## SHORT TASK A
In the abstract on sensorimotor adaptation, which algorithm did the authors develop to uncover the hidden states of learning?
## SHORT TASK B
Resume the abstract on fast and slow adaptive processes in sensorimotor adaptation, picking up right after its final sentence.

## QUOTED TEXT
________________________________________
Estimating properties of the fast and slow adaptive processes during sensorimotor adaptation

Abstract

Experience of a prediction error recruits multiple motor learning processes, some that learn strongly from error but have weak retention and some that learn weakly from error but exhibit strong retention. These processes are not generally observable but are inferred from their collective influence on behavior. Is there a robust way to uncover the hidden processes? A standard approach is to consider a state space model where the hidden states change following experience of error and then fit the model to the measured data by minimizing the squared error between measurement and model prediction. We found that this least-squares algorithm (LMSE) often yielded unrealistic predictions about the hidden states, possibly because of its neglect of the stochastic nature of error-based learning. We found that behavioral data during adaptation was better explained by a system in which both error-based learning and movement production were stochastic processes. To uncover the hidden states of learning, we developed a generalized expectation maximization (EM) algorithm. In simulation, we found that although LMSE tracked the measured data marginally better than EM, EM was far more accurate in unmasking the time courses and properties of the hidden states of learning. In a power analysis designed to measure the effect of an intervention on sensorimotor learning, EM significantly reduced the number of subjects that were required for effective hypothesis testing. In summary, we developed a new approach for analysis of data in sensorimotor experiments. The new algorithm improved the ability to uncover the multiple processes that contribute to learning from error. NEW & NOTEWORTHY Motor learning is supported by multiple adaptive processes, each with distinct error sensitivity and forgetting rates. We developed a generalized expectation maximization algorithm that uncovers these hidden processes in the context of modern sensorimotor learning experiments that include error-clamp trials and set breaks. The resulting toolbox may improve the ability to identify the properties of these hidden processes and reduce the number of subjects needed to test the effectiveness of interventions on sensorimotor learning.
________________________________________
## GIVEN INFORMATION
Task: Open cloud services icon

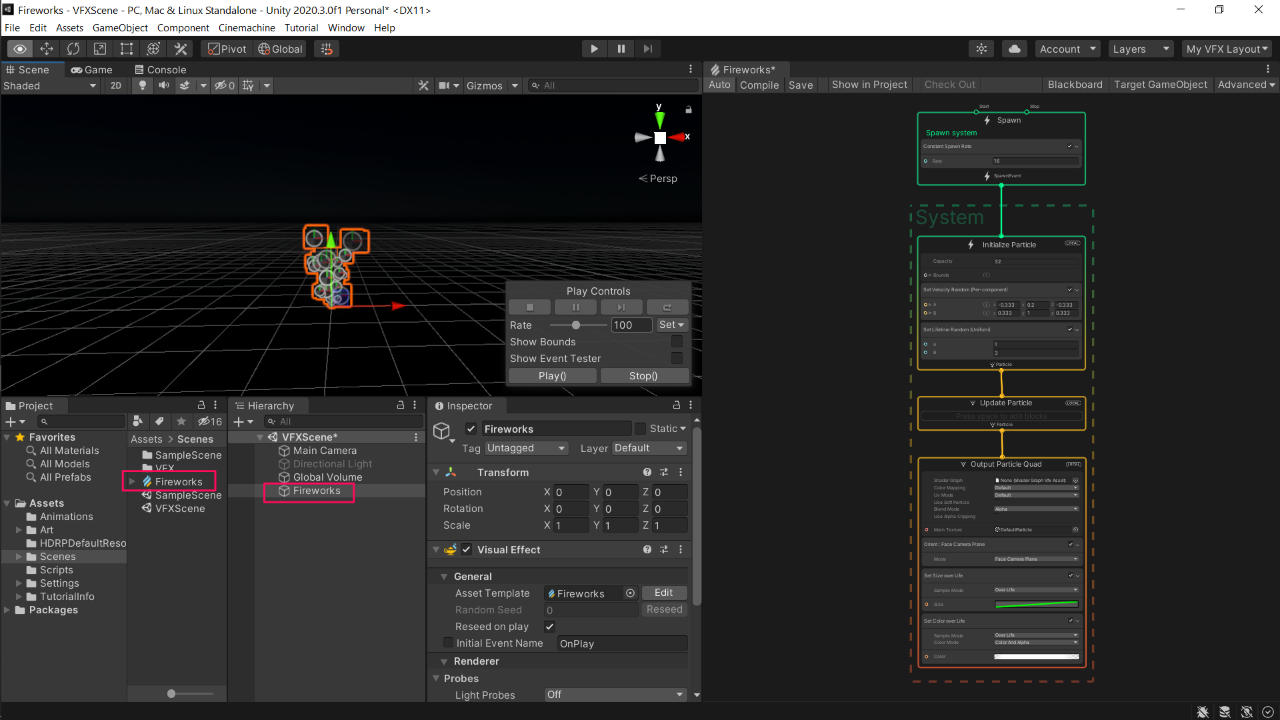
________________________________________
## FINAL ANSWER A
A generalized expectation maximization (EM) algorithm.

## FINAL ANSWER B
Keywords: expectation maximization; motor learning; two-state model.

Fig. 1.

Experimental paradigm: expectation maximization (EM) and least mean square error estimation (LMSE) algorithms uncover different hidden processes. A: subjects (n = 20) participated in a reach adaptation task. There were 8 targets in total, each chosen pseudo-randomly and presented once in epochs of 8 trials. Following a no-perturbation baseline period, a 30° counterclockwise rotation was applied to the cursor representing the subject’s hand position. After 30 epochs of this perturbation, visual feedback was removed for 15 epochs. Finally, visual feedback was reinstated during a washout block of 30 epochs. B: single-subject behavior. We fit the epoch-by-epoch data (reach direction) of each subject with EM (blue lines; top) and LMSE (red lines; top). Both provide good fits to the measured data. Each algorithm estimated the fast and slow processes that produced the measured behavior (bottom). For subject S9, these time courses agreed across algorithms. For subject S16, EM and LMSE time courses exhibited reasonable two-state behavior but had differing learning dynamics. For subjects S2 and S1, the EM and LMSE predictions diverged completely.

Fig. 2.

Comparison of parameter values uncovered by EM and LMSE as fitted to experimental data. A: population behavior, represented by the average time course across all 20 subjects. Top: the average behavior (black) is shown overlaid with the average EM (blue) and average LMSE (red) fits. EM and LMSE had very similar fits to the behavior. However, the algorithms’ predictions regarding the slow and fast states diverged. Error bars indicate ± 1 SE. B: model parameters. Bars indicate the mean value across the subjects. Error bars indicate ± 1 SE. C: we compared the corrected Akaike Information Criterion (AIC) of 2 competing likelihood models: one with state and motor noise, and one without state and motor noise. AICc was lower for a model with state and motor noise for 14 of the 20 subjects (black lines) and larger for 6 of the 20 subjects (gray lines). A paired t-test across subjects indicated that a model with motor and state noise possessed a lower AICc (that is, a better fit) than a model without these noise sources.

Fig. 3.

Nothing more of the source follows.